Elle poursuit en lançant une mise en garde : "Si la production n'est pas rapidement augmentée dans le monde entier pour répondre à la demande mondiale, il n'y aura tout simplement pas assez d'offre pour tous les pays qui en ont besoin".

Pour aller de l'avant, le PDG de Trocaire appelle à la renonciation aux droits de propriété intellectuelle "afin que l'Afrique du Sud, le Brésil et l'Inde puissent accélérer la production de vaccins moins chers".

"Plus de 100 pays demandent à l'Organisation mondiale du commerce (OMC) d'accorder une telle dérogation", a-t-elle déclaré, ajoutant que l'Union européenne (UE) "fait obstacle et tente de bloquer cette dérogation".

L'un des principaux points à l'ordre du jour de la réunion de deux jours du Conseil général de l'OMC, qui débutera en mars, étant la discussion sur la renonciation aux droits intellectuels sur les vaccins COVID-19 et autres technologies connexes, le chef du Trocaire déclare que ce serait "un jour approprié pour l'Irlande de soutenir cette renonciation à la propriété intellectuelle et d'essayer de persuader l'UE de se placer du bon côté de l'histoire".

"Ce moment restera dans les mémoires pendant des décennies", dit-elle et poursuit, "soit comme le moment où des nations riches comme l'Irlande se sont rangées du côté des sociétés pharmaceutiques plutôt que des besoins de l'humanité, soit comme le moment où l'humanité s'est unie pour vaincre cette maladie aveugle".

Les responsables du Trocaire sont les derniers à s'être penchés sur la question de la production et de la distribution du vaccin COVID-19. 

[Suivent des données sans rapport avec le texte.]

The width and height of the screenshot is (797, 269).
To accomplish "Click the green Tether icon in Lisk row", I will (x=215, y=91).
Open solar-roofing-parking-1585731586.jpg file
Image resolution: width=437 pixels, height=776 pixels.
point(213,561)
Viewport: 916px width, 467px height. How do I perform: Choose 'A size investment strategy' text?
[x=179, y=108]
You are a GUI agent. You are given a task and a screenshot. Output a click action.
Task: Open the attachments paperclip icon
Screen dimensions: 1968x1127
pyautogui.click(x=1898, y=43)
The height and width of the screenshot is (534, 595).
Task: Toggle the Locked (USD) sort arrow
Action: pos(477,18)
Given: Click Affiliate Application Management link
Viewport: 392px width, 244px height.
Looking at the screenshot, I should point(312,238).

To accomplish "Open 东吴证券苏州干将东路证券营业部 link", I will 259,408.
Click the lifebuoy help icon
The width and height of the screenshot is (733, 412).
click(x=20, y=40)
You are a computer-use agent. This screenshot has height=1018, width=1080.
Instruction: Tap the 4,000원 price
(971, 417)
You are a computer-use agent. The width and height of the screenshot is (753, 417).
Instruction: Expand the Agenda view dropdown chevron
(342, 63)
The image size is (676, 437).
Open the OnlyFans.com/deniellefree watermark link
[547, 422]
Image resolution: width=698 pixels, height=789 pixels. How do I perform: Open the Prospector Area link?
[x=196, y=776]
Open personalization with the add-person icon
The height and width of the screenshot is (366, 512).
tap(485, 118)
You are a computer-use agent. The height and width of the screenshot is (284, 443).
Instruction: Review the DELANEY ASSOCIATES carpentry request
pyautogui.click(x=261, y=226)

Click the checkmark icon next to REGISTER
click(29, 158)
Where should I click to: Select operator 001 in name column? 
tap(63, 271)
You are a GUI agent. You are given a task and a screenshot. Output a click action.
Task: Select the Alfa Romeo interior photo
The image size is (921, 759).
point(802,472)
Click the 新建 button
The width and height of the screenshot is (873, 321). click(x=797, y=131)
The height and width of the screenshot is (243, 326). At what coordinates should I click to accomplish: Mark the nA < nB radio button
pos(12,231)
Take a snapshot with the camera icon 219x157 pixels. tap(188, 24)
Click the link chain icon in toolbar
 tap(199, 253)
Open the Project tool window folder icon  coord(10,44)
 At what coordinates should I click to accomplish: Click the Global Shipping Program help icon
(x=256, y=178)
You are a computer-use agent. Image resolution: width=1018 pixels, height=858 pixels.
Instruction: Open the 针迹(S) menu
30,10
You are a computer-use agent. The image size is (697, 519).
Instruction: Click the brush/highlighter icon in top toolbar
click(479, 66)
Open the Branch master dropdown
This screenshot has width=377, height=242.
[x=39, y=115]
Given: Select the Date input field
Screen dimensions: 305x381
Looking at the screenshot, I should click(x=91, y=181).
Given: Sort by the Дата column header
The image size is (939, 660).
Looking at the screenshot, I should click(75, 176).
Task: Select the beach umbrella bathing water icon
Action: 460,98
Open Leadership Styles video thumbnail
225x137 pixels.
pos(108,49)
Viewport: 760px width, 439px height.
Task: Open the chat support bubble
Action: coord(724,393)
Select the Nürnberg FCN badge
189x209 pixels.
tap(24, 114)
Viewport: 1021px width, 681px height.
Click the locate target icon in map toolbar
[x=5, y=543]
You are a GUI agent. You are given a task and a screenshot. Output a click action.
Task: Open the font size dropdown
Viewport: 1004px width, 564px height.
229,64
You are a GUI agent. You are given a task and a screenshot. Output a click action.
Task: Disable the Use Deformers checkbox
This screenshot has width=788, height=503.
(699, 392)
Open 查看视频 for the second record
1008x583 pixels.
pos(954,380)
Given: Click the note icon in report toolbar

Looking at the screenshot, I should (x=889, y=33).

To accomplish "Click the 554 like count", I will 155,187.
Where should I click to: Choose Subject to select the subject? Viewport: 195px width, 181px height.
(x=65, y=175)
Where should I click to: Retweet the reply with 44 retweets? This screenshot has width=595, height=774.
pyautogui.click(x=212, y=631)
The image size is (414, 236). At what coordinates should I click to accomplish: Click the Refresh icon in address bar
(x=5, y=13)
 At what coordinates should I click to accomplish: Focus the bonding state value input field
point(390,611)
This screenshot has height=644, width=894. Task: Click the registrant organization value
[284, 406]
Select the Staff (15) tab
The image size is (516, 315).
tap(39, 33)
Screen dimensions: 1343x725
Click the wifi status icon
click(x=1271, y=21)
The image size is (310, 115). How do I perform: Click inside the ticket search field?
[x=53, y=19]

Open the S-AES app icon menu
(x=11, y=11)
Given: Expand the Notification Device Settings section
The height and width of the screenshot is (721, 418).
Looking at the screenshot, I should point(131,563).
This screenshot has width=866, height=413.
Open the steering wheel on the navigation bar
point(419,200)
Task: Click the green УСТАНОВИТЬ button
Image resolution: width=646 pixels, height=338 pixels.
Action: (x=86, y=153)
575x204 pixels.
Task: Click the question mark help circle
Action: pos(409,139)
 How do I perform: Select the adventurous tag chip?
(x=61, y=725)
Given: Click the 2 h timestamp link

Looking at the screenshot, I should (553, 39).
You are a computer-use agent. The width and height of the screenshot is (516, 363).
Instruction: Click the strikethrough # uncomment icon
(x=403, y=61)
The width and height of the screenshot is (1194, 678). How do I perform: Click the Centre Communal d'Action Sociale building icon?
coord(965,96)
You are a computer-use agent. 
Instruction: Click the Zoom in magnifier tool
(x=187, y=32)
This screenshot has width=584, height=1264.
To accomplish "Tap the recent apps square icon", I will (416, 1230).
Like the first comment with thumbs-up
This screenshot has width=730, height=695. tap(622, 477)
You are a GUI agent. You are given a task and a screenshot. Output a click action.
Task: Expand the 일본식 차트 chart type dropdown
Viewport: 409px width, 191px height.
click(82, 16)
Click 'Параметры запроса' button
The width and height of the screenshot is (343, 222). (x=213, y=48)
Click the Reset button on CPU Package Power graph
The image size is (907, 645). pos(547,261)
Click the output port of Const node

Le 26 février, les Jésuites d'Afrique et de Madagascar (JCAM) se sont joints à plus de 100 pays du monde entier pour demander aux pays du G20 de soutenir la renonciation aux droits de brevet sur les vaccins contre les coronavirus soumise à l'OMC l'année dernière.

Le même jour, les dirigeants de Caritas Internationalis ont appelé la communauté internationale à promouvoir la production locale du vaccin COVID-19 dans les pays pauvres, y compris en Afrique.

Célébrée pour la première fois le 1er mars 2014, la Journée de la discrimination zéro vise à promouvoir l'égalité devant la loi et dans la pratique dans tous les pays membres des Nations unies.